MANHATTAN —  Public schools will no longer be allowed to suspend students in kindergarten through second grade under proposed updates to the Department of Education's discipline code announced Thursday.

Suspensions would be replaced with more age-appropriate discipline, city officials said of the reforms, which comes with $15 million a year from the ThriveNYC initiative to provide at least 50 more schools with mental health services over the next three years.

The de Blasio administration also said it would set clear protocols for the removal or addition of scanners in schools while also making certain NYPD school-based data publicly available for the first time, like handcuffing incidents.

“Students feel safest when lines of responsibility and rules are crystal clear,” said Mayor Bill de Blasio in a statement. “The reforms also empower educators and families with more data and greater clarity on school safety policies.”

The proposed changes are based on the second round of recommendations made by the Mayor’s Leadership Team on School Climate and Discipline, which includes city leaders, educators and community stakeholders.

While the move to reduce suspensions for younger kids was heralded by advocates, who have long been calling for an end to overly punitive school discipline policies, many said it didn’t go far enough to address what happens in the later grades where there will still be significant racial disparities in students who are suspended, arrested, handcuffed and issued summonses.

Additionally, many advocates — as well as the principals’ and teachers' unions — asked whether the Department of Education will provide enough resources to schools to ensure the reforms will actually work.
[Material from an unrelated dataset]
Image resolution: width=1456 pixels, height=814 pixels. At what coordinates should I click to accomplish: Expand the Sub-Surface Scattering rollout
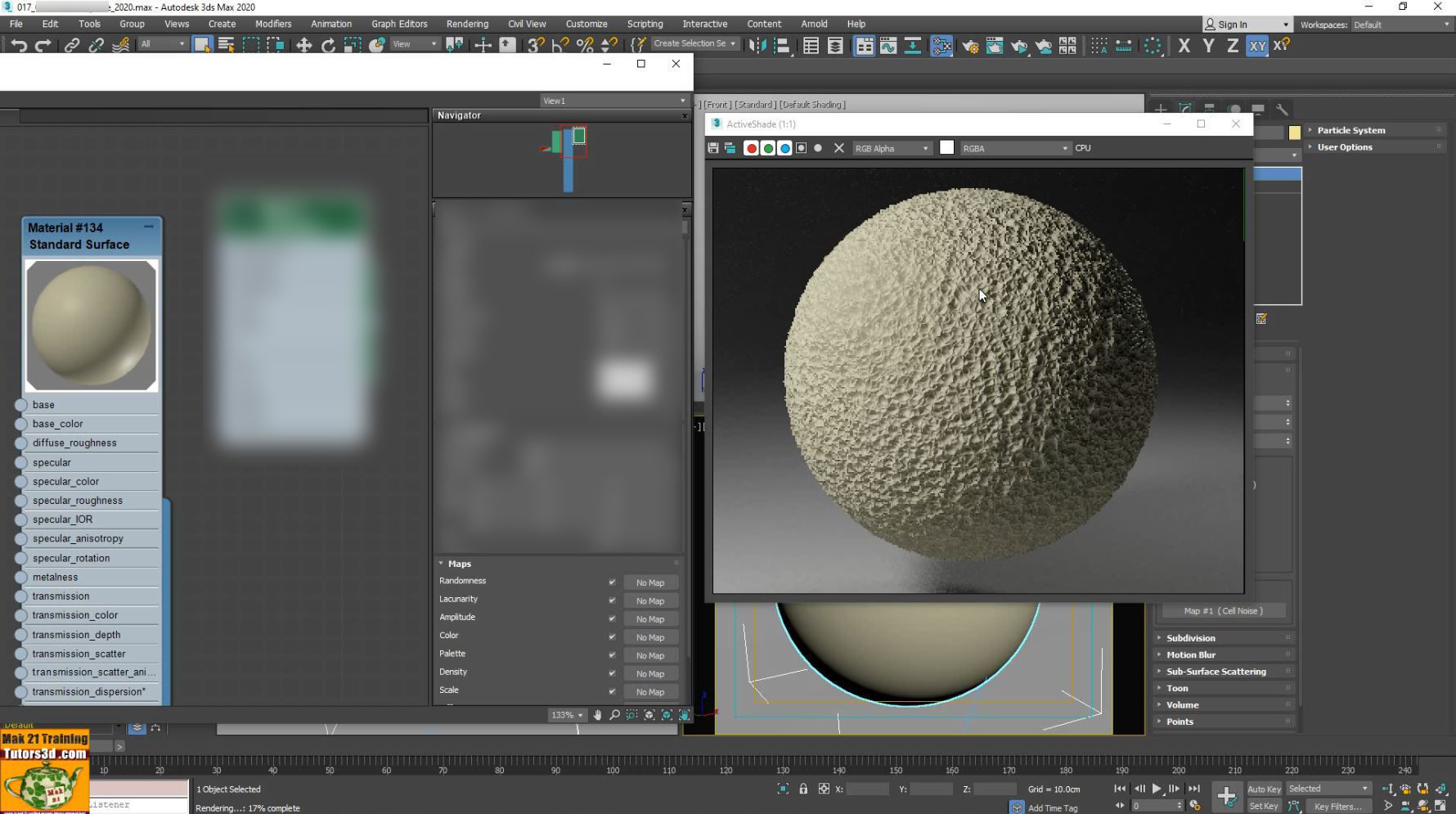pos(1216,671)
The city said previous reforms are already yielding results: there’s been decline in school-based suspensions — suspensions dropped 32 percent in the first half of the 2015-16 school year compared to the year before —and the number of major crime in schools is down 35 percent over the last 5 years, city officials said.
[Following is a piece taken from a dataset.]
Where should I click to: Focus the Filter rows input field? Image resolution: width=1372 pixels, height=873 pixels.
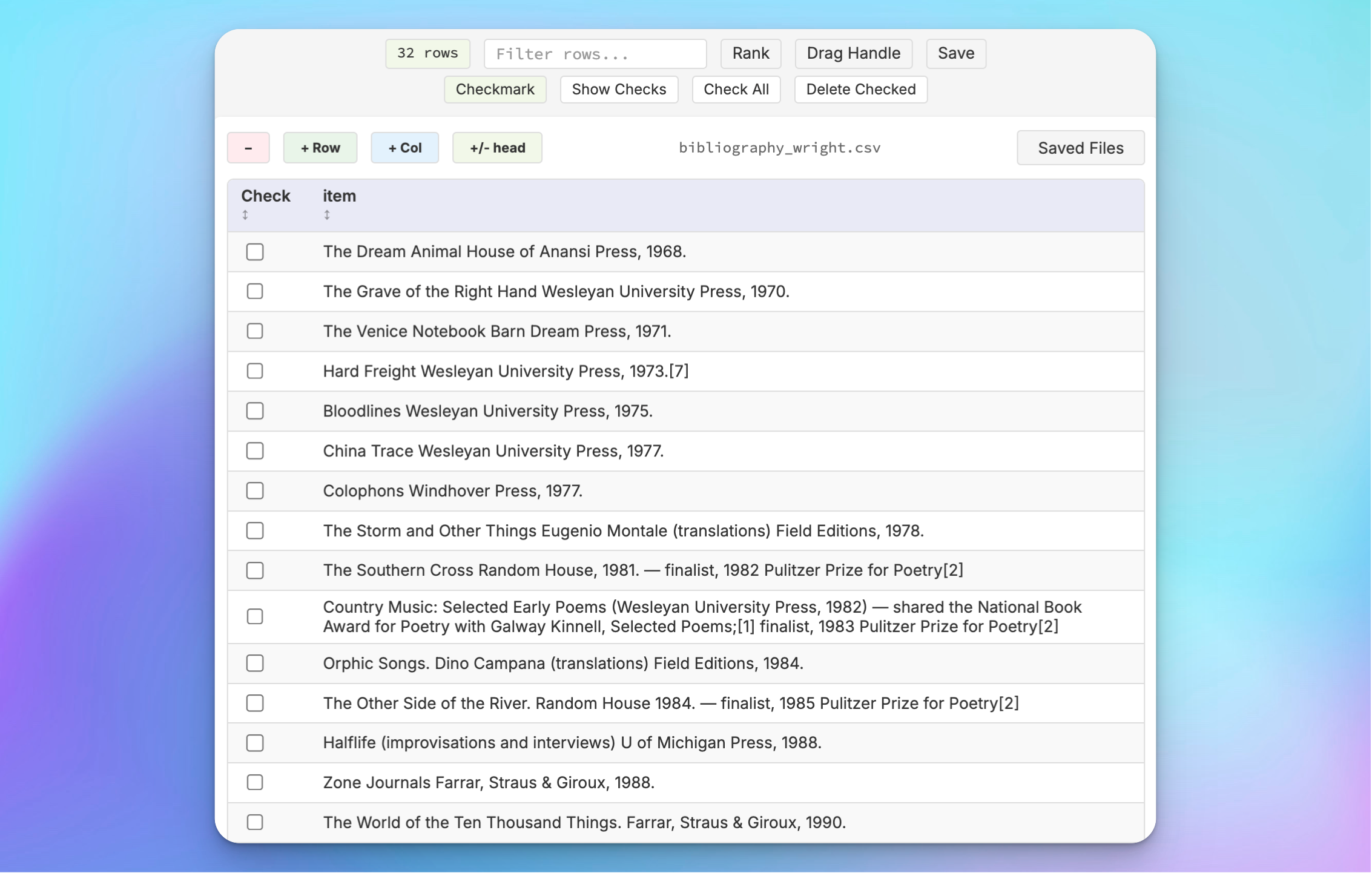(x=595, y=54)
But community organizers from the Urban Youth Collaborative noted that hundreds of students — who are disproportionately black and Latino —are still being arrested and receiving criminal summons — facing criminal consequences when there are alternatives that wouldn’t push a young person into the criminal justice system.

For instance, of the 673 students who were handcuffed, the group said, more than one-third were never arrested or charged with any crime, and 14 percent of summons were for nonviolent disorderly conduct incidents.

“We need to divest in police funding and invest in supporting programs like restorative justice, extracurriculars and clubs,” said Christine Rodriguez, a youth leader with the Urban Youth Collaborative, who noted that the city spends $300 million a year related to policing students. “Feeling criminalized and unwelcome is a way too familiar feeling for too many black and brown youth from low-income communities. There must be a shift in priorities and budgets are a reflection of priorities.”

Kesi Foster, the group’s coordinator, commended the Leadership Team for its “comprehensive effort” to address the city’s “school-to-prison” pipeline, but said its vision would only work if the proper supports are there.

“[The team] has produced recommendations and programs that if fully adopted, supported, and effectively implemented will have a positive impact on improving school climate for all students,” he said.

But many fear the proposals won't come with the proper supports and training.

The Council of School Supervisors and Administrators, which represents the city’s principals, said the resources should be in place before the changes to the code are made.

“Under these reforms, principals would be stripped of disciplinary tools before measures, like restorative justice training, and necessary personnel, i.e., counselors and psychiatrists, are in place to offer chronically misbehaving students the services they need to modify their behavior,” the union’s statement said.

“Each requires additional training and personnel, both impediments in the massive and often cash-strapped New York City Department of Education,” the statement continued, adding that “hamstringing a school administrator’s ability to take appropriate action against students who violate a school’s Disciplinary Code ultimately harms the offending student, the student body and the institution.”